Expertly crafted Mid-Century Modern Danish teak nightstands by Ib Kofod-Larsen for Fredericia Moblefabrik. These are an exemplary specimens of Danish cabinet making. Tightly dovetailed drawers, beech interiors, beautiful teak wood exterior and easy gliding drawers are hallmarks of the superior craftsmanship on these pieces. When considering an investment in vintage modern furniture, It all comes down to fit and finish. The angles here are all connect at 90 degrees with absolute precision. The gaps between the drawers are almost undetectable yet they slide out with ease. The pulls and edges are sculpted and contoured with subtleties that collectively elevate these Kofod Larsen teak nightstands to heirloom quality.

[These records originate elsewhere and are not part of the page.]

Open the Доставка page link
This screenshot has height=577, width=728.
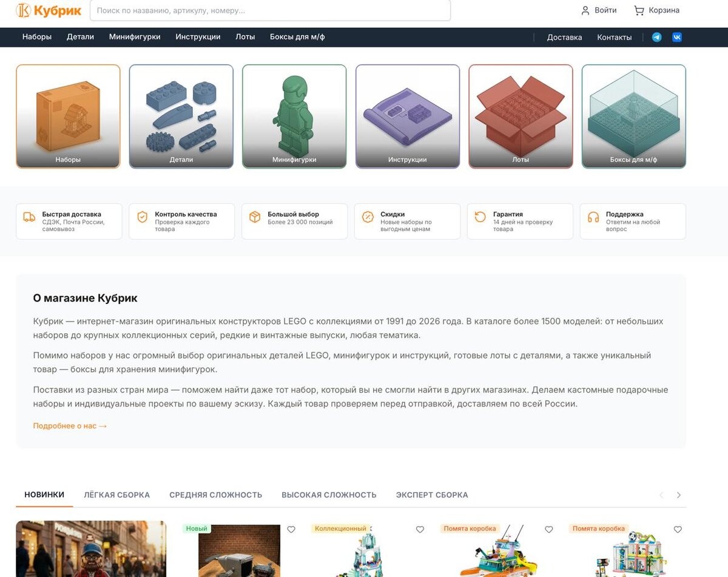coord(564,38)
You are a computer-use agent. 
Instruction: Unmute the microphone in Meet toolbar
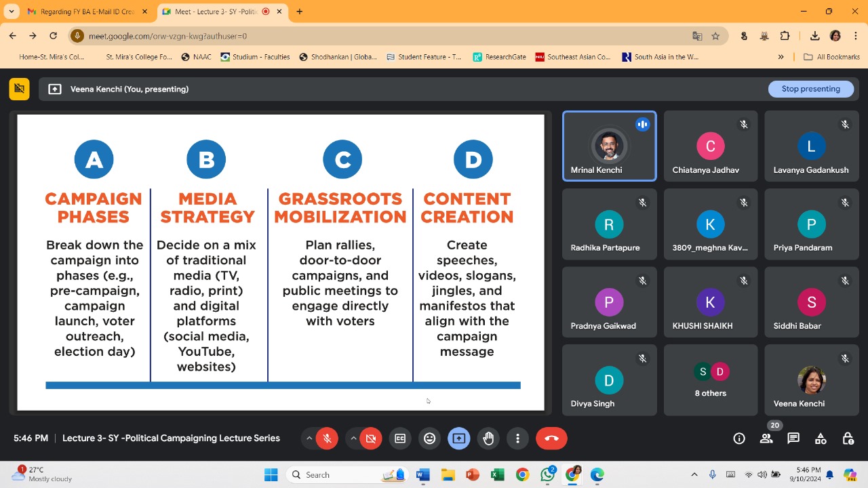click(x=327, y=439)
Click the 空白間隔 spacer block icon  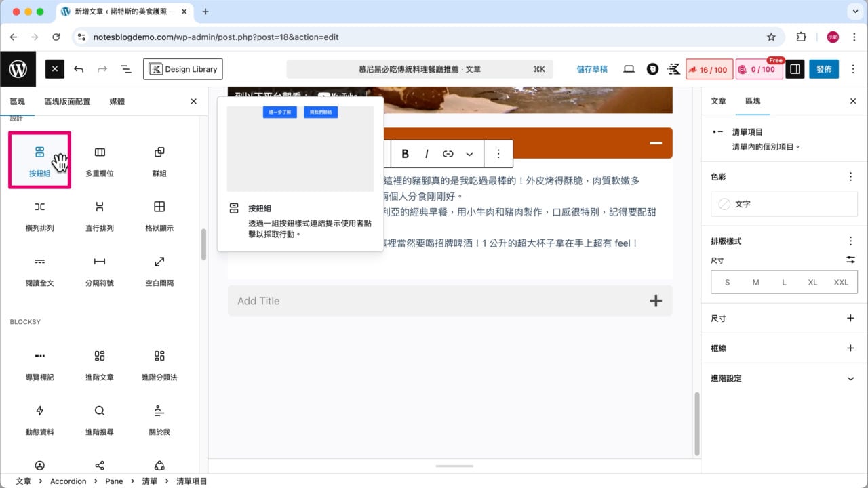(x=159, y=269)
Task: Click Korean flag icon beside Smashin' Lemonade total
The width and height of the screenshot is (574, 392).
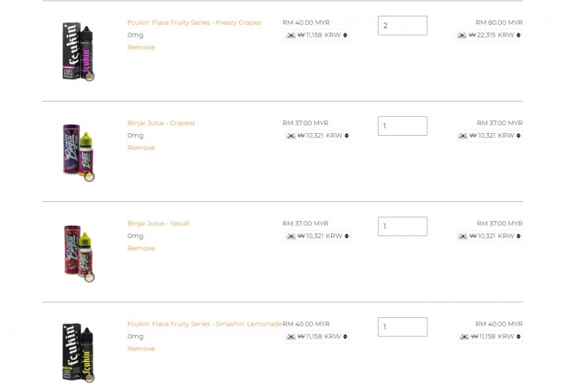Action: [x=464, y=336]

Each drawer has a simple lipped handle in solid teak with carved finger grip making them easy to use. The drawers are made of solid beech to ensures strength and stability. Our restoration team spent many hours restoring these nightstands to like-new condition. There isn’t a scratch to be found.
About Ib Kofod Larsen:
Furniture designer Ib Kofod-Larsen was born Denmark in 1921 and studied at the Danish Royal Academy in Copenhagen. In 1948, he won the Holmegaard glass competition as well as an annual award from the Danish Cabinetmakers Guild. The latter drew the attention of Danish furniture manufacturer Faarup Møbelfabrik, and Kofod-Larsen went on to create some of his most beautiful works for the company, including his rosewood Model 66 sideboard, during the 1950s. He also designed furniture for several other leading mid-century manufacturers, both at home and abroad, including High Wycombe, Christensen & Larsen, Carlo Gahrn, Bovenkamp, Petersens, and Fredericia Furniture.

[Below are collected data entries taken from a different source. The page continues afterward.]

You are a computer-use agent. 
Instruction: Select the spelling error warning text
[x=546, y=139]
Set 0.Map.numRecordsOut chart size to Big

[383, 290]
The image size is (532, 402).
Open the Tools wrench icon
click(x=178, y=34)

Kofod-Larsen frequently worked with gorgeous woods, such as teak and rosewood, as well rich leathers. Clean, sculptural lines characterize much of his work. Notable designs include the U-56 or Elizabeth Chair (1956), composed of a light teak frame and upholstered leather that was purported to have been named for England’s Queen Elizabeth II after she purchased a pair during a visit to Denmark in 1958; as well as the airy and modern Penguin chair (1953). The latter (sometimes referred to as the Shell) features a curved back that embraces the sitter and was originally produced by Petersens in Denmark. It went on to also find great success with the Selig company, which imported and sold thousands of copies in various iterations (settees, dining chairs, and more in various woods and upholsteries) in the U.S. market starting in the 1950s. Kofod-Larsen’s striking teak and leather-upholstered Sälen (or Seal) easy chairs for OPE (also 1950s) have become increasingly popular on the vintage market in recent years.
Kofod-Larsen passed away in 2003. Today, the designer’s pieces have become more frequently collected, in large part due to Kofod-Larsen’s talent for honoring the innate qualities of his chosen materials. These teak nightstands are no exception.